Du Qatar, de la France, du Rafale et de l’euro

par Laurent Herblay
mardi 5 mai 2015

Hier, François Hollande s’est déplacé dans le Golfe pour signer un troisième contrat de vente du Rafale, réussissant là où Nicolas Sarkozy avait beaucoup fanfaronné et rien signé. Mais la signature de ce contrat doit beaucoup à des éléments extérieurs et la France continue à beaucoup céder…

Merci la baisse de l’euro
 
Les trois contrats consécutifs décrochés par la France avec le Rafale, en Egypte, en Inde, et maintenant au Qatar brisent ce qui semblait être une malédiction dont le fleuron de notre industrie militaire. Beaucoup de raisons sont évoquées  : la performance de nos avions dans le cadre des opérations militaires auxquelles nous avons participées depuis quelques années, le rééquilibrage géostratégique d’Etats qui ne veulent pas forcément dépendre des Etats-Unis, ou la technique de négociation, plus discrète et moins fanfaronne, de notre nouveau président. Mais une raison a sans doute beaucoup joué et est trop peu souvent évoquée, à l’exception de François Lenglet sur RTL : la baisse de l’euro.
 
En effet, même si ce n’est sans doute pas le seul facteur, il faut bien noter que ces trois contrats tombés en quelques mois ont tous été signés alors que la monnaie unique européenne est au plus bas depuis dix ans. Il y a seulement un an, la monnaie unique européenne valait entre 1,3 et 1,4 dollars. Aujourd’hui, elle oscille entre 1,05 et 1,15 dollar, une baisse de près de 20%, qui représente une baisse d’autant du prix du Rafale par rapport à la concurrence étasunienne notamment. Mais encore une fois, les partisans de l’euro cher ne devraient pas noter le lien entre les deux, au contraire de François Lenglet.

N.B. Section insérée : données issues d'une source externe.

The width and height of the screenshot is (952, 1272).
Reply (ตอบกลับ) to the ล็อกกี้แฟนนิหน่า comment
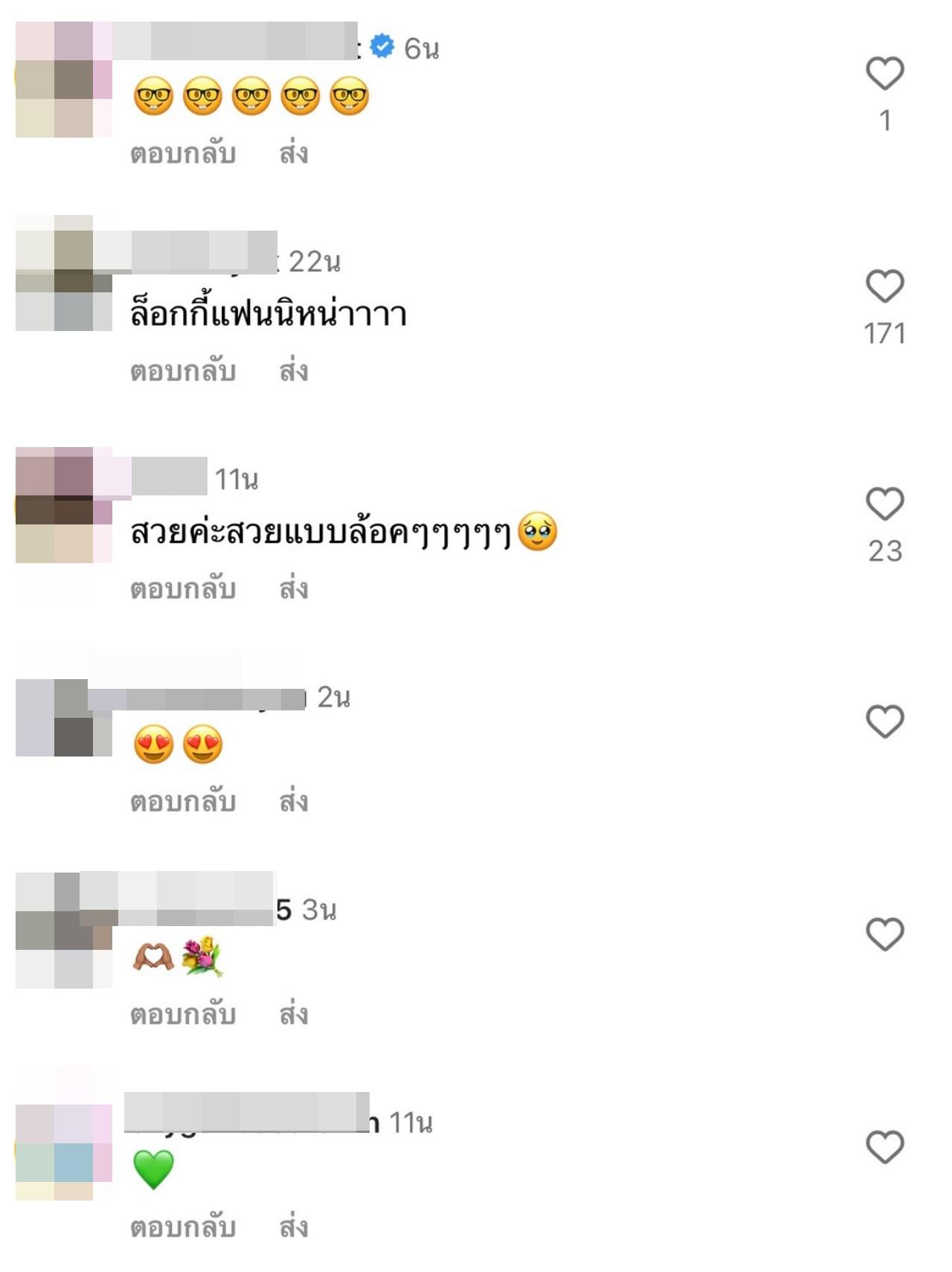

Encore un nouvel exemple des dangers des politiques de monnaie chère, désastreuses pour l’industrie.
 
Relations troubles avec le Qatar
 
Mais il semblerait qu’un autre argument ait pu jouer un rôle dans la décision du Qatar d’acheter français pour ses avions. Le Monde souligne qu’au même moment, Qatar Airways bénéficie de nouveaux droits de trafic vers la France. François Hollande a démenti tout lien, affirmant : « il y a des discussions qui sont engagées dans d’autres domaines avec le Qatar, avec d’autres pays pour l’attribution de lignes aériennes, mais ce contrat n’a pas fait l’objet de négociations sur d’autres sujets que l’avion Rafale et des matériels qui doivent l’équiper ». Cela a fait bondir le syndicat des pilotes d’Air France qui dénonce « la concurrence déloyale des compagnies du Golfe, qui touchent de la part de leur gouvernement des subventions colossales, estimées à plus de 40 milliards de dollars ces dernières années  ».
 
The Economist a consacré il y a dix jours un dossier extrêmement instructif démontrant les avantages dont bénéficient Qatar Airways, Emirates et Etihad. La plus grande ouverture du ciel français devrait affaiblir Air France, qui souffre, comme les autres, de cette concurrence déloyale. Plus largement, cela nous rappelle le statut bien particulier dont bénéficie le Qatar en France puisque notre pays semble être un « paradis fiscal » pour cet Emirat avec des exemptions fiscales injustifiables accordées par Nicolas Sarkozy, et qui ne semblent pas avoir été remises en cause depuis. Tout ceci place cette signature dans un contexte global qui, a minima, devrait poser des questions assez inconfortables.
 
Bien sûr, on peut se réjouir des emplois que ce contrat va créer en France et de cette reconnaissance de la technologie de notre pays. Néanmoins, il faudrait aussi admettre le rôle joué par la forte baisse de l’euro, mais aussi se poser des questions sur les relations que nous entretenons avec le Qatar.